4. Subject to note 3 to this chapter:

(a) The material of the upper shall be taken to be the constituent material having the greatest external surface area, no account being taken of accessories or reinforcements such as ankle patches, edging, ornamentation, buckles, tabs, eyelet stays or similar attachments;

Subheading 6402.99.15, HTSUSA, provides for "footwear with outersoles and uppers of rubber or plastics: having uppers of which over 90 percent of the external surface area (including any accessories or reinforcements such as those mentioned in Note 4(a) to this chapter) is rubber or plastics. . . ."

It is your position that if the lammy suede material is visibly coated with plastics, it is plastic for all purposes of Chapter 64. If that material represents the greatest percentage of the external surface area of the upper, then classification under heading 6402, HTSUSA, is appropriate following Notes 3 and 4(a). Further, classification will be in subheading 6402.99.15, HTSUSA, if that material, when all accessories and reinforcements are taken into account, represents more than 90 percent of the external surface area of the upper.

We do not agree with your contention that the language of Notes 3 and 4(a), to Chapter 64, HTSUSA, requires acceptance of your premise that classification is based on the constituent material of the upper rather than the substances which make up that material. We especially disagree with your statement that the cited legal notes preclude further inquiry into the matter. It is a fundamental principle of statutory construction that the entire context of a statute must be considered and every effort made to give effect to all its language.

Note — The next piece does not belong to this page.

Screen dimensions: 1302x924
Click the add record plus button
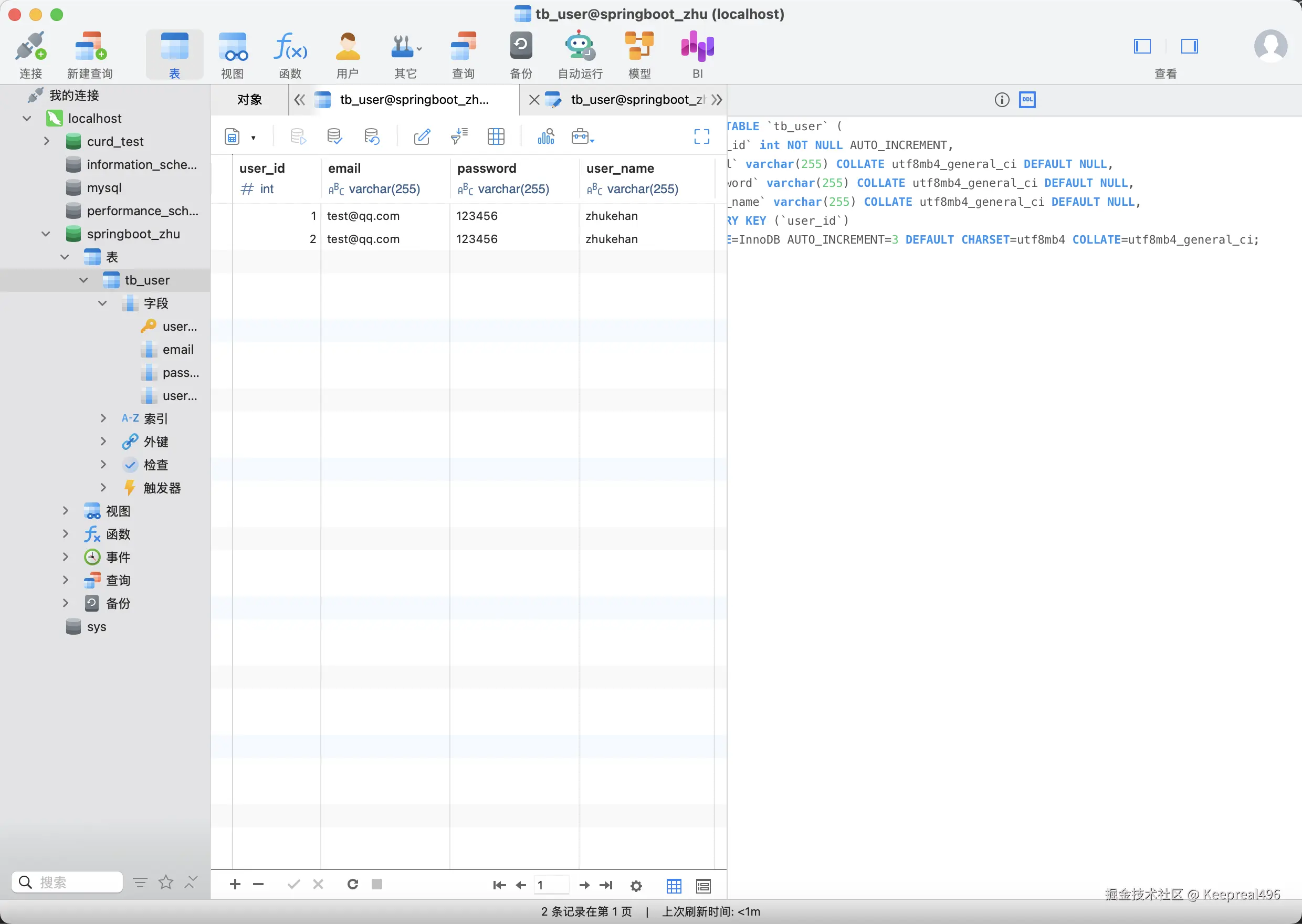(x=235, y=884)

It is our opinion that the legal notes to Chapter 64, HTSUSA, must be read in conjunction with the various headings and subheadings of that chapter. Classification under subheading 6402.99.15, HTSUSA, is conditioned upon the uppers having an external surface area of over 90 percent plastics including all accessories and reinforcements mentioned in note 4(a) to that chapter. We view the term "external surface area" as the outer surface of the material constituting the upper.

You claim that when fibers are found on the exterior surface area of the uppers in issue, Customs assumes they occupy more than 10 percent of that area. Information before us is that such an assumption is not made. Footwear is classified at the higher rate only after a laboratory analysis of the uppers indicates that more than 10 percent of the external surface areas are covered by fibers.

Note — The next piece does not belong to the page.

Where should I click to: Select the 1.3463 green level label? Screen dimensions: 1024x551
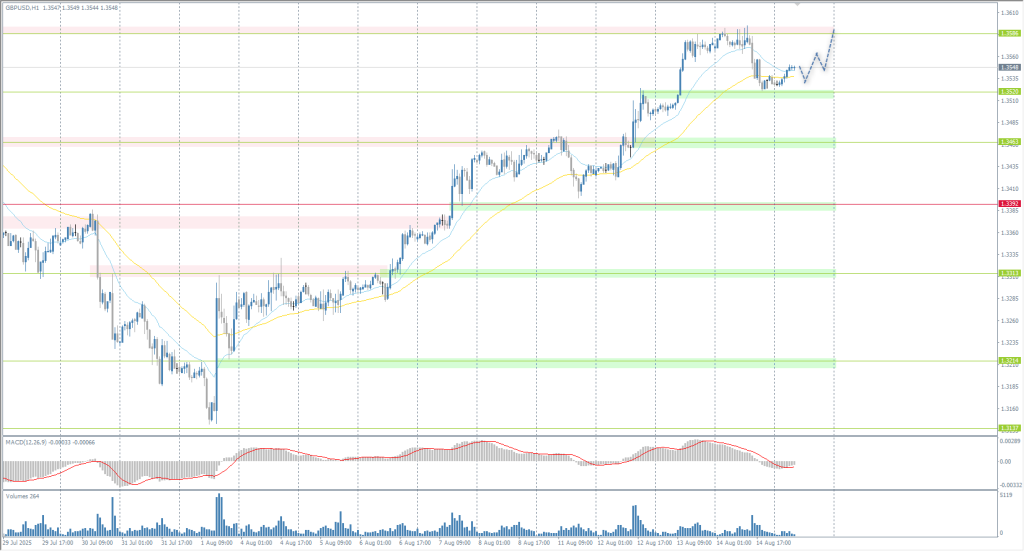(1008, 142)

In the event that Customs holds to its previous position in this matter, you have suggested an objective standard to ensure predictability in classifying this type of footwear. Specifically, you propose that this type of footwear which, at importation, is accompanied by a certificate from an independent testing laboratory certifying that the plastic coating represents not less than 10 percent of the total thickness of the lammy suede material, would be presumed to be classified as plastic. Further, testing would not be necessary, except on a random sampling basis to ensure that the certifications are correct.

Information before this office from a major port is that most of the footwear samples with uppers of lammy suede material which have been subjected to analysis have had 10 percent or more of the external surface area of their uppers covered by fibers. Further, we have been informed by our chemists that the test you propose would not with practicable certainty ascertain whether the fibers had migrated to the surface in sufficient numbers to change the classification of the footwear. For these reasons we cannot accept your proposed standard, which if adopted would create a presumption that the external surface area of the uppers of this type of footwear is over 90 percent plastics.


Classification of footwear with lammy suede uppers under subheading 6402.99.15, HTSUSA, is dependent upon those uppers having an outer surface which is over 90 percent plastics. At this time we have no alternative except to decide classification of this type of footwear on a case by case basis.